**Provided material**
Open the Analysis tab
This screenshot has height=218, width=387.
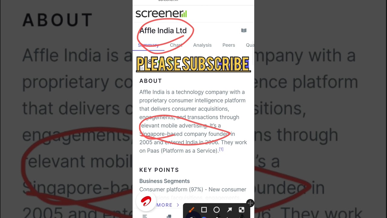(x=202, y=45)
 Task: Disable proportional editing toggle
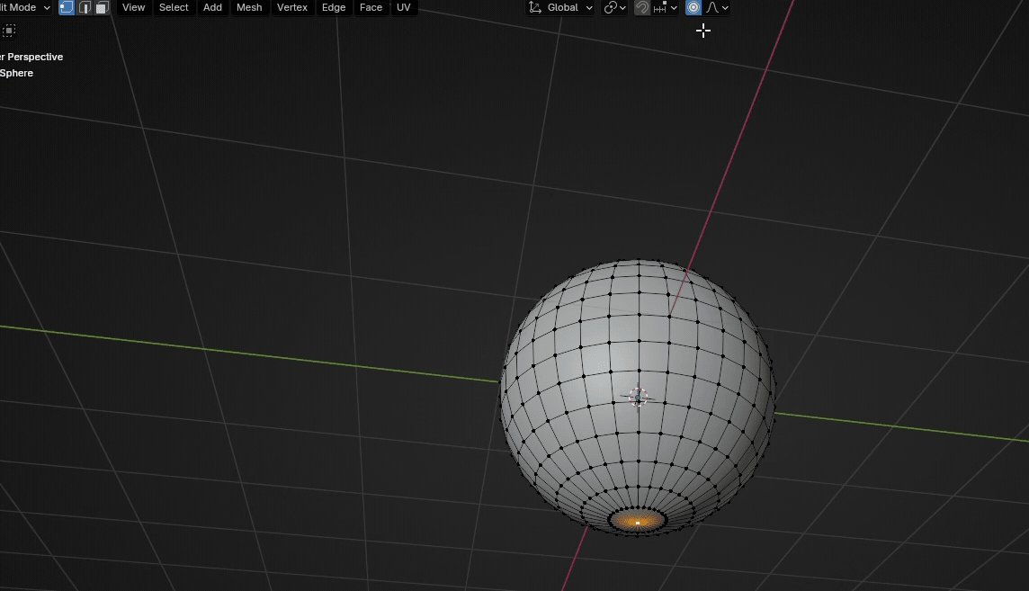[x=693, y=7]
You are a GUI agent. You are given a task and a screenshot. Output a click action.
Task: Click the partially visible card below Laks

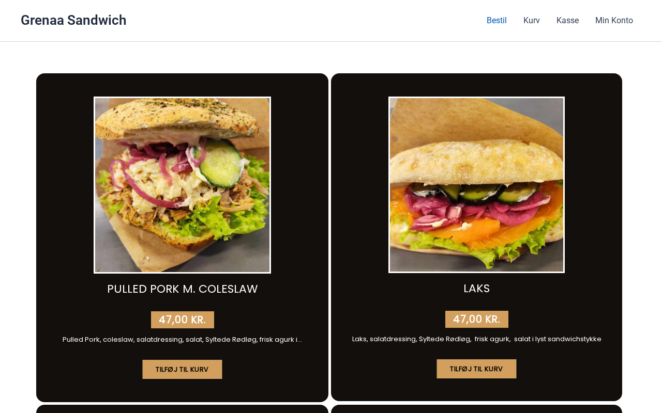click(476, 409)
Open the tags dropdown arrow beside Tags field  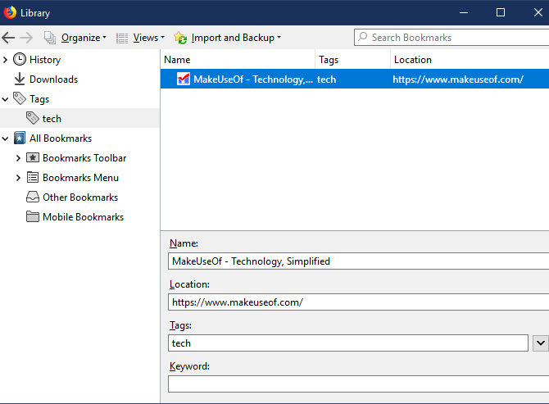click(541, 343)
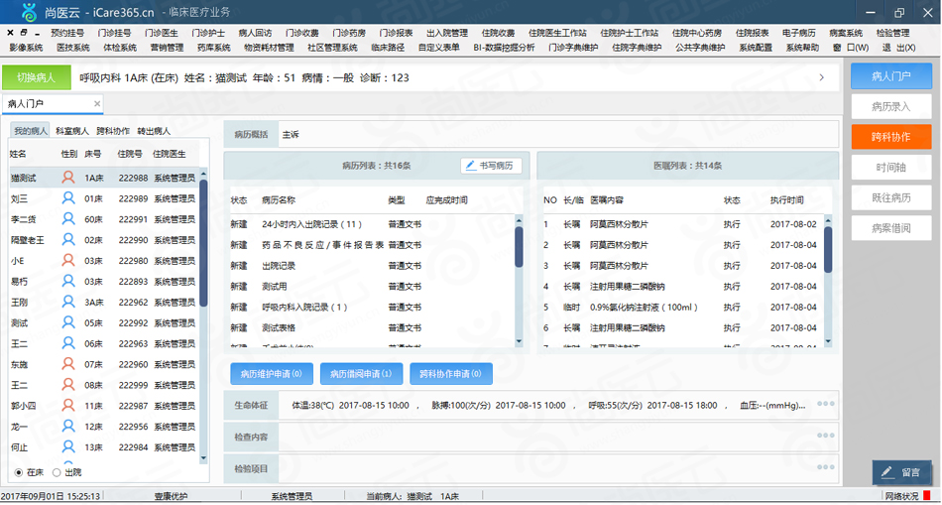Click the red network status indicator
The width and height of the screenshot is (942, 505).
(x=927, y=497)
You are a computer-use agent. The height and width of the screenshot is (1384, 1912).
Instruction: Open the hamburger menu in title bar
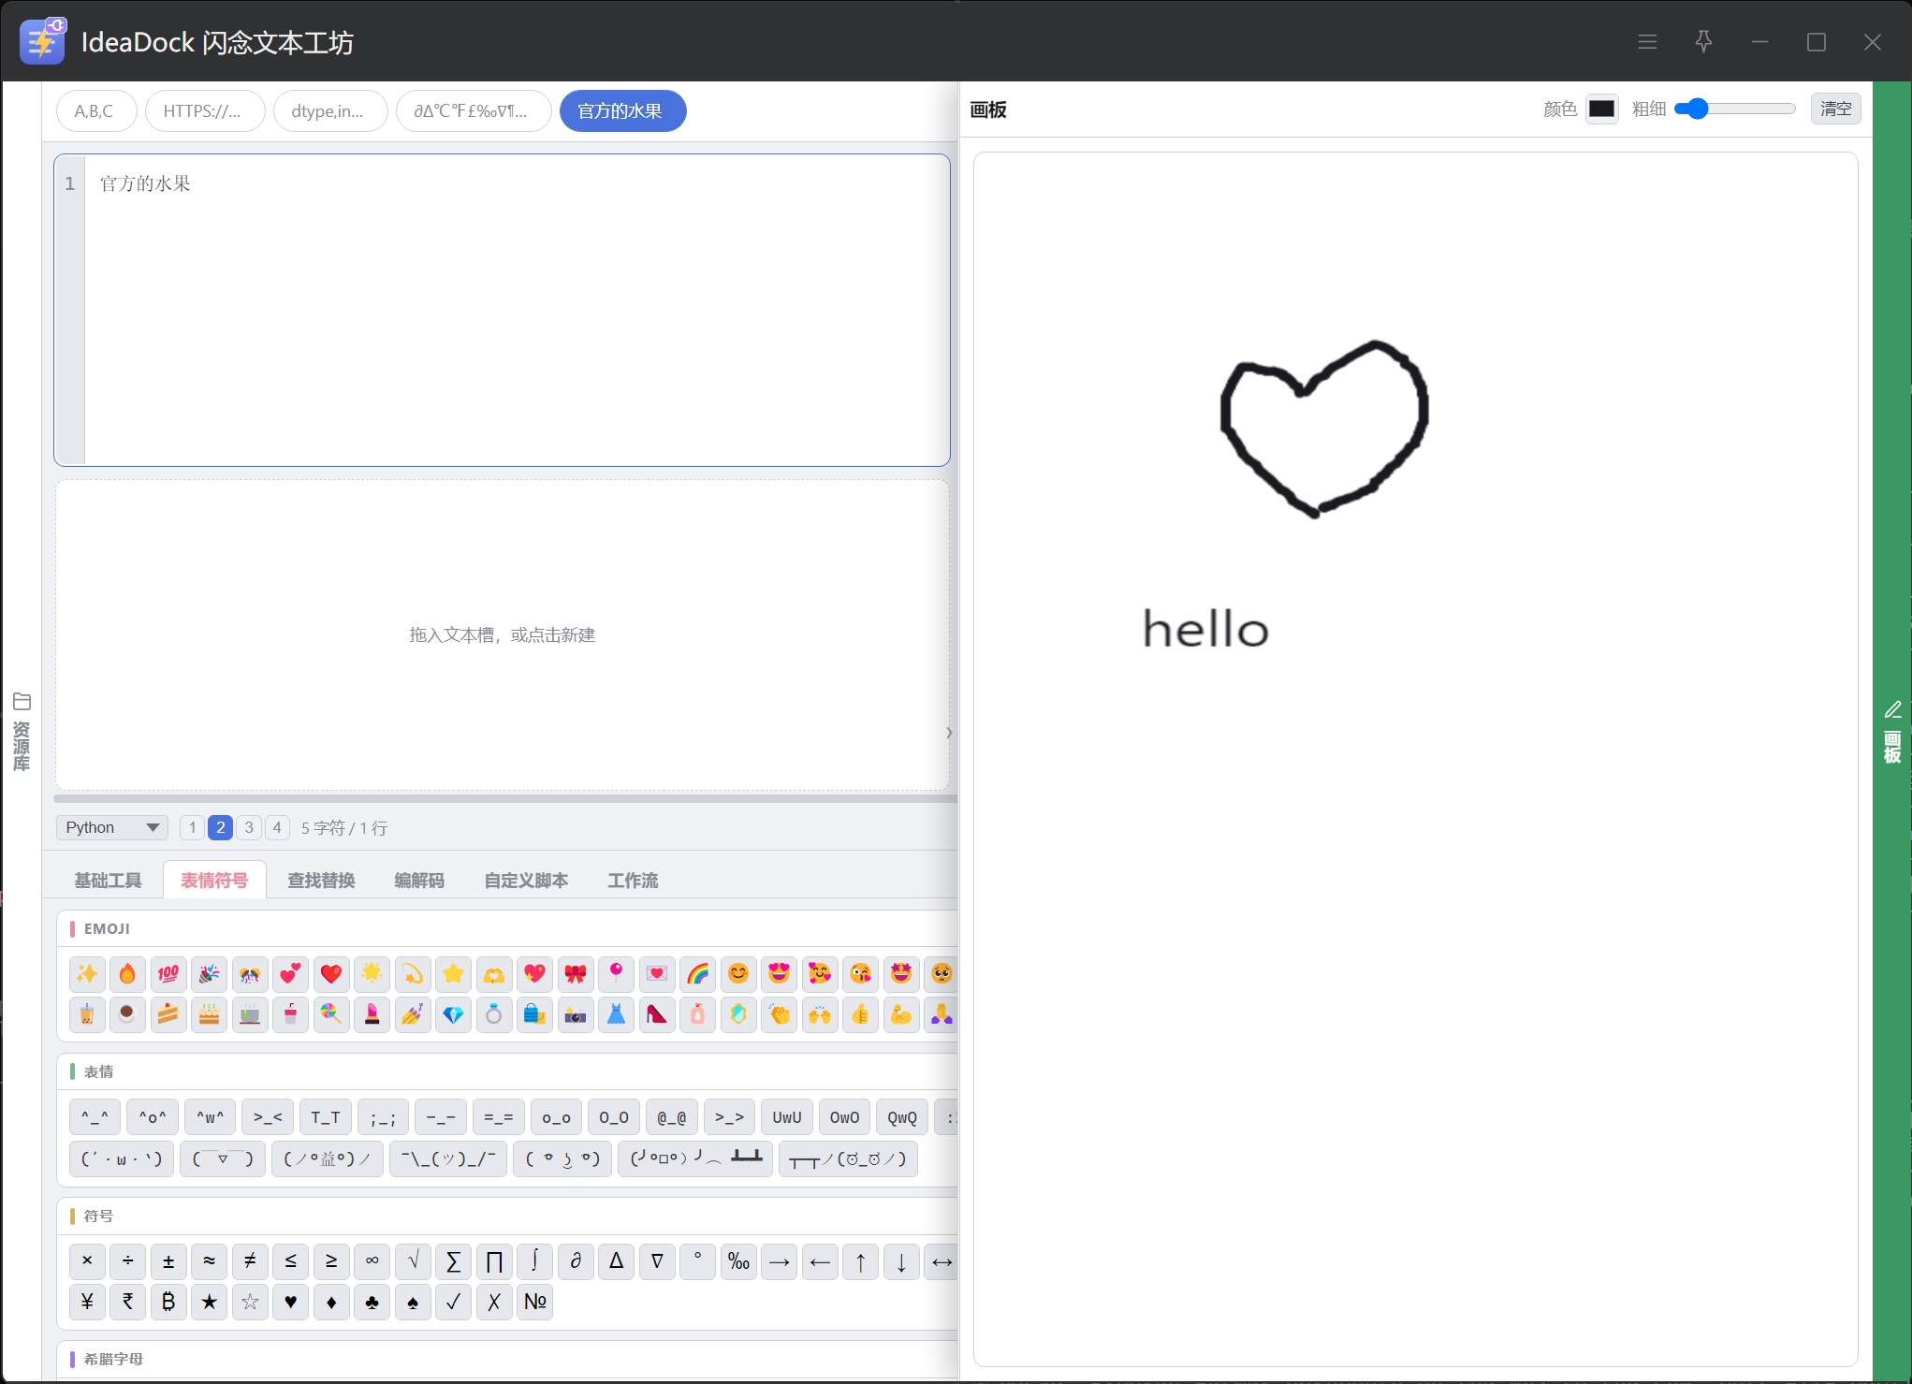point(1647,42)

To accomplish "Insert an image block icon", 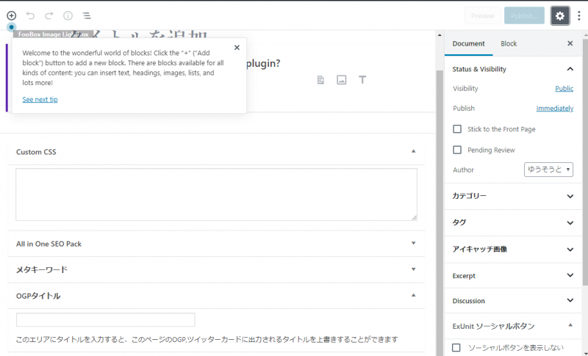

**Exercise**
Working from the line with "Instruction: Open the" down through the last line of the records, give every line again exactly, but no pictures.

**Output below**
Instruction: Open the hamburger menu in title bar
point(1647,42)

To accomplish "Insert an image block icon", 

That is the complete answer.